Figure 1. Molecules may change connectivity during QM optimization leading to different tautomers.

Figure 1.

On the left hand side, we show the Lewis structure and three associated conformers of an example molecule from the QCArchive OpenFF Full Optimization Benchmark 1 dataset. Yellow circles highlight the regions of potential tautomerization changes. The QCArchive SMILES labels are colored in red. The right hand side shows the structures after QM optimization. The canonical isomeric SMILES labels representing the optimized molecules are colored in blue. Only the middle structure retains the original tautomeric identity. In our dataset, the geometries on the right hand side would be analyzed as distinct molecules.

The resulting QM geometries were used as input structures for gas phase energy minimizations using the following small molecule force fields: GAFF 58, GAFF2 59, MMFF94 6063, MMFF4S 56, 65, OPLS3e 66, SMIRNOFF99Frosst 67, and Parsley 68. The SMIRNOFF99Frosst version used here is SMIRNOFF99Frosst-1.1.0.offxml. SMIRNOFF99Frosst is a SMIRKS Native Open Force Field (SMIRNOFF) and descends from the AMBER parm99 force field as well as Merck-Frosst’s parm@frosst. Its successor is the OpenFF Parsley force field, for which three versions (1.0, 1.1, and 1.2) were evaluated, specifically openff_unconstrained-1.0.0-RC2.offxml (OpenFF-1.0), openff_unconstrained-1.1.1.offxml (OpenFF-1.1) and openff_unconstrained-1.2.0.offxml (OpenFF-1.2).
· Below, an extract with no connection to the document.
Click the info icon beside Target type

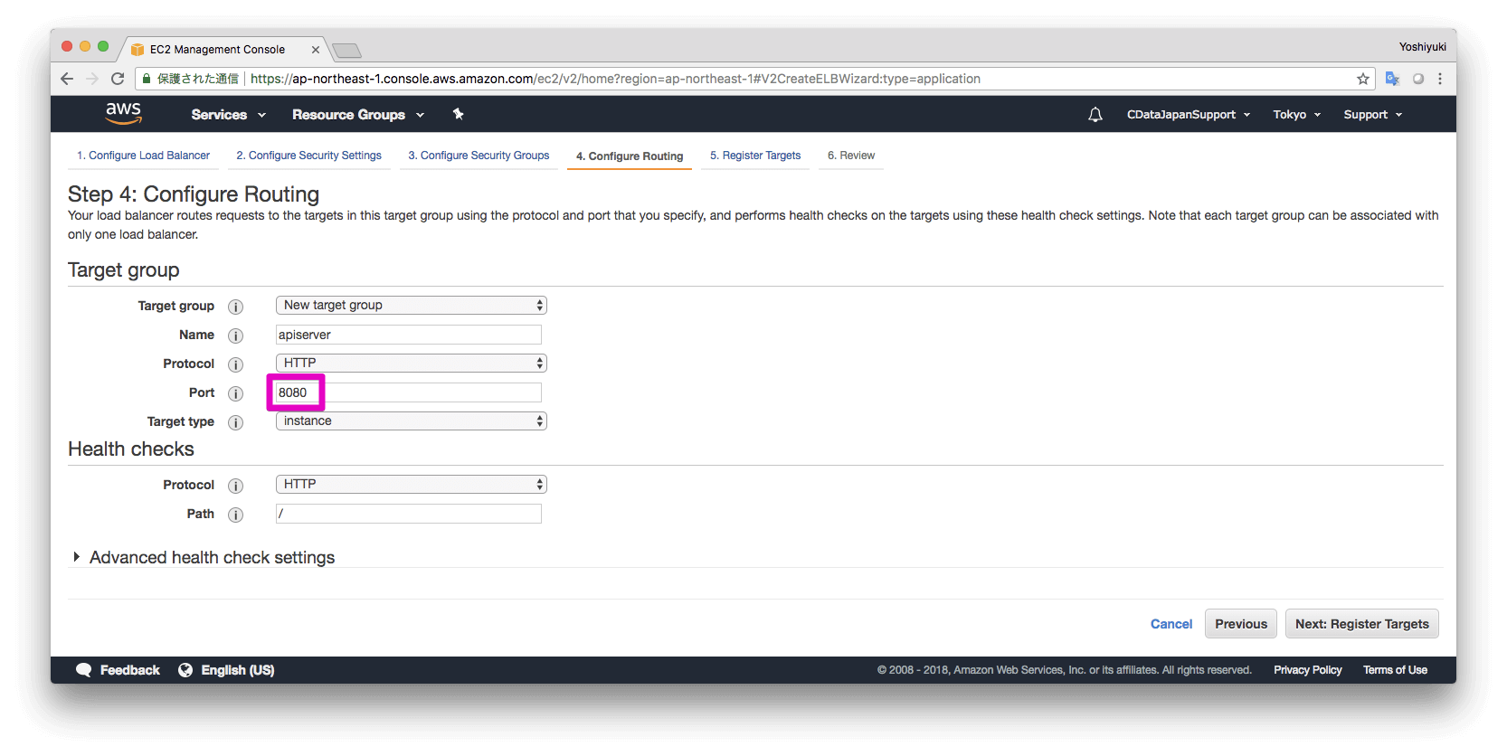coord(236,422)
We assigned FF parameters then energy minimized all molecules

Each structure was assigned AM1 Mulliken-type partial charges with bond-charge corrections (AM1-BCC charges) 80, 81 from the electrostatically least-interacting functional group technique. The partial charges were generated using the openmoltools wrapper 82 to OpenEye’s oequacpac charging engine 79 calling OEAM1BCCELF10Charges.

To assign force field parameters to each molecule, we used antechamber and tleap 59 via openmoltools 82 for the GAFF2 force fields. Parameter assignment as well as energy minimization for the MMFF94S force fields were handled using OpenEye oeszybki 79. The custom OPLS3e charge and parameter assignment was performed in two steps using Schrodinger Maestro (v. 2020-1 83). First, ligprep 84 was used to convert ligands to Maestro format with settings to avoid modifying protonation or tautomeric states. Then ffbuilder was used to check for missing parameters and launch torsional drives with constrained minimization at the B3LYP/6-31G* level followed by single-point M06-2X/cc-pVTZ(-f) calculations. New OPLS3e parameters were derived for 1096 dihedrals, at a computational cost of about 100 CPU cores for 2 weeks to run high level DFT torsion fitting. This made the OPLS3e calculations substantially more costly; this may be in part because some of the benchmark set originates from eMolecules and consists of rather diverse and in some cases unusual chemistry which is not well captured by OPLS3e without additional parameterization.

We used the Open Force Field toolkit for SMIRNOFF99Frosst and Parsley, in all cases applying pre-assigned charges as described above. For the minimizations with OPLS3e, Schrodinger’s macromodel was used with the PRCG algorithm with a gradient tolerance of 0.05 kcal/mol. All other energy minimizations were completed in OpenMM 85 using the LBFGS algorithm with an energy tolerance of 5.0e-9 kJ/mol and 1500 maximum number of iterations.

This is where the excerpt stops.